Pixel coordinate grounding data
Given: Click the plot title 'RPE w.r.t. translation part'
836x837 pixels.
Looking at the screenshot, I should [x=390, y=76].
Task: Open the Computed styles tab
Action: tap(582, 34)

- _EXERCISE_: Return all of the data above verbatim.

- _ANSWER FOR THIS EXERCISE_:
Given: Click the plot title 'RPE w.r.t. translation part'
836x837 pixels.
Looking at the screenshot, I should [x=390, y=76].
Task: Open the Computed styles tab
Action: tap(582, 34)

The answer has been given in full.